Rewrite the lines from the start through the line containing "[x=198, y=177]", requests included, and shift every coordinate in the answers by adding 71 to it. Leave the pictures out of your answer.
........
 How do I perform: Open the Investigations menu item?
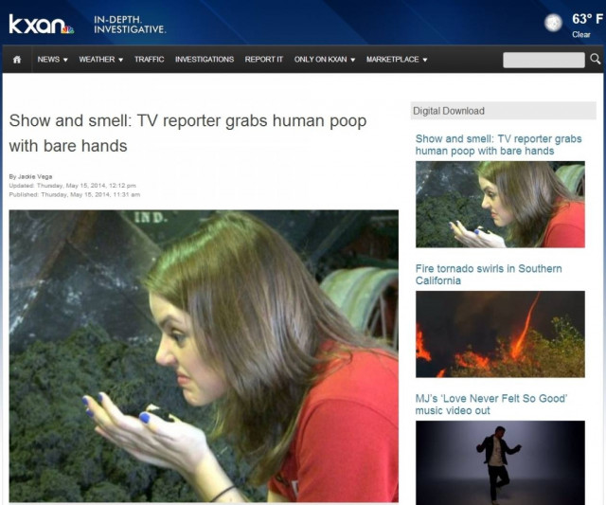(x=204, y=60)
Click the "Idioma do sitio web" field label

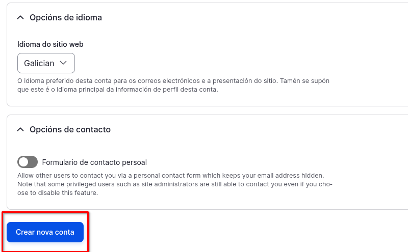point(50,44)
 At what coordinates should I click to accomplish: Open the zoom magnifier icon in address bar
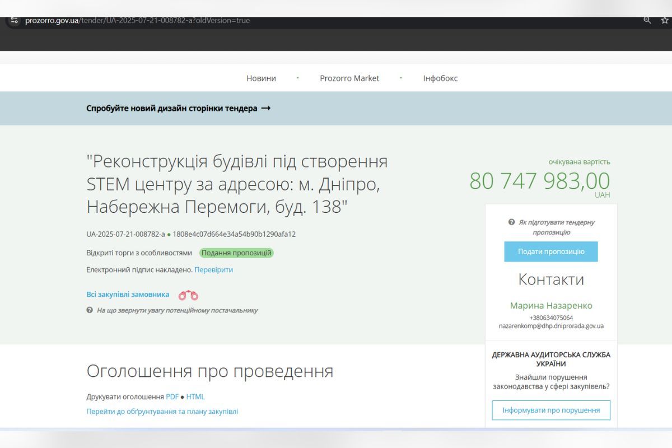[x=647, y=20]
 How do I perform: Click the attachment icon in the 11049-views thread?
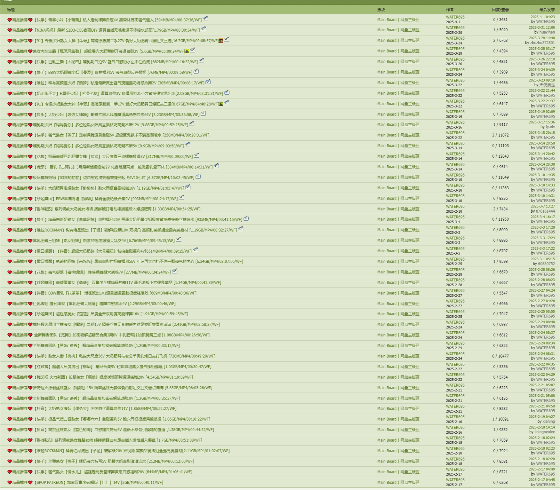[x=198, y=177]
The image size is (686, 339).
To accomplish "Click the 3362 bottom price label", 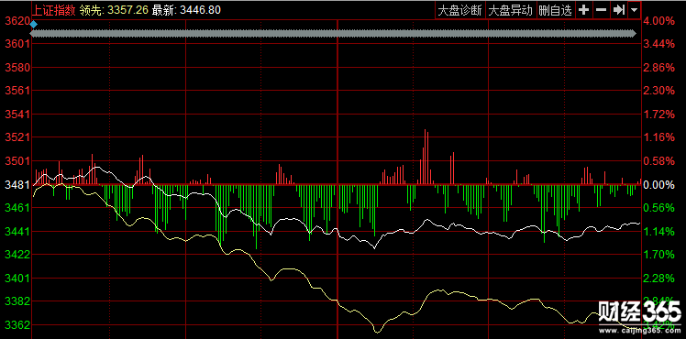I will coord(17,325).
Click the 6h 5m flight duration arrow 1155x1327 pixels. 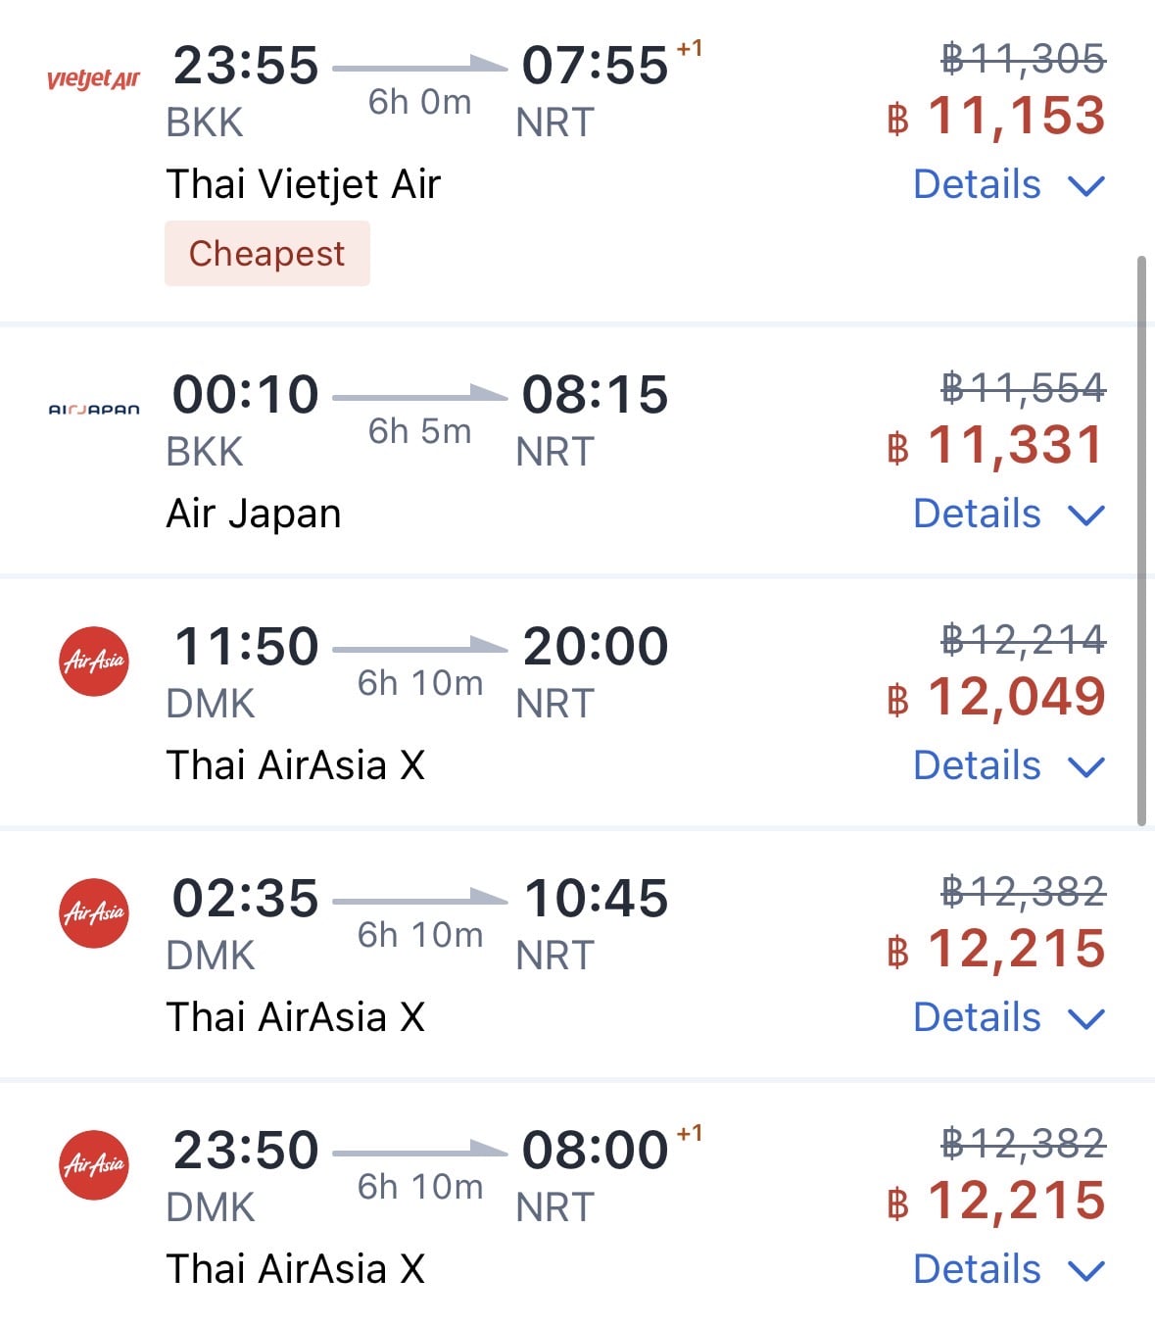tap(419, 398)
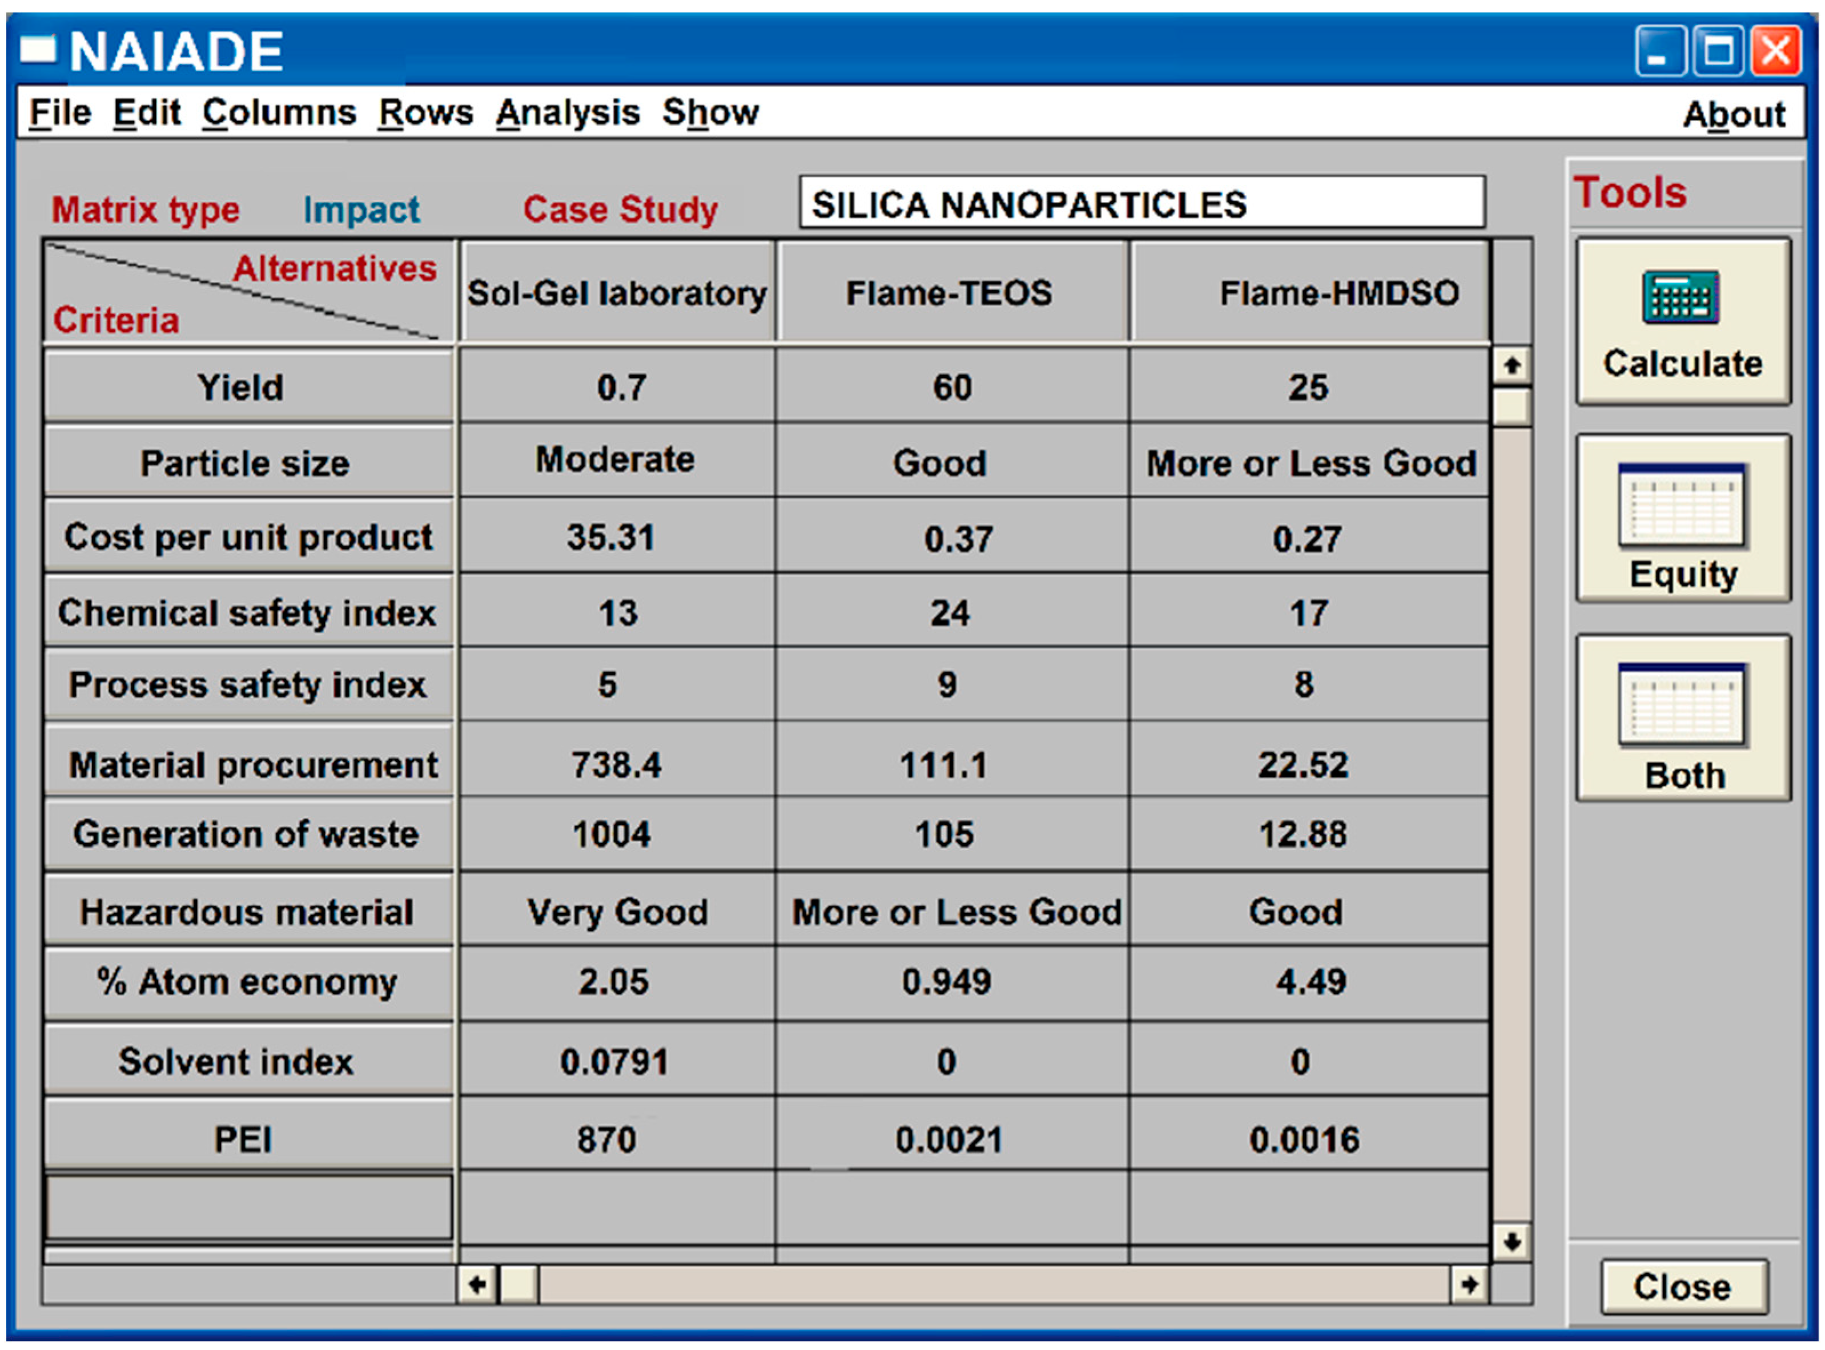Open the Columns menu
This screenshot has width=1825, height=1350.
(279, 113)
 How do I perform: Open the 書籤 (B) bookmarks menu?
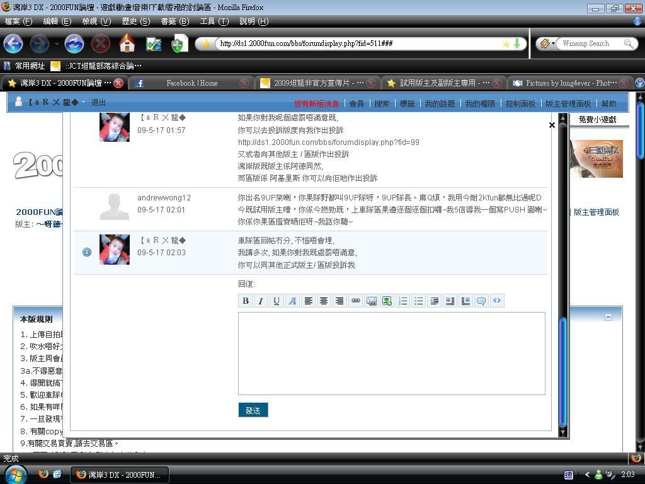click(x=174, y=21)
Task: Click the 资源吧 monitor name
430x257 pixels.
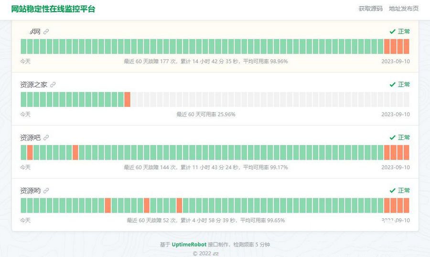Action: click(30, 138)
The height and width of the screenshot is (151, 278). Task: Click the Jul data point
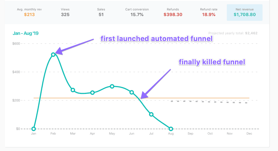tap(151, 114)
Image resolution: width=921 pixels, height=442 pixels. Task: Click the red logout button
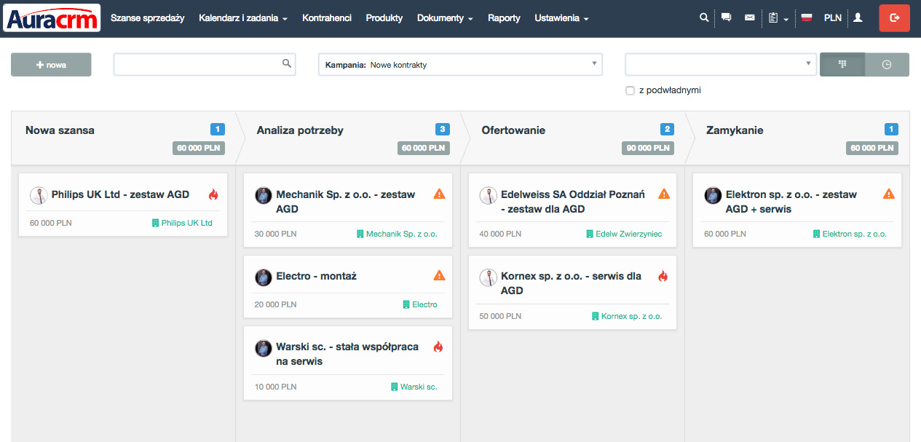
........
- [Complete output]
 How do I perform: Open the Investigations menu item?
(x=275, y=131)
Click the "Idioma do sitio web" field label

point(121,115)
 At what coordinates should I click to accomplish: Open the zoom magnifier icon in address bar
[x=718, y=91]
 How do I perform: Click the attachment icon in the 11049-views thread?
[x=269, y=248]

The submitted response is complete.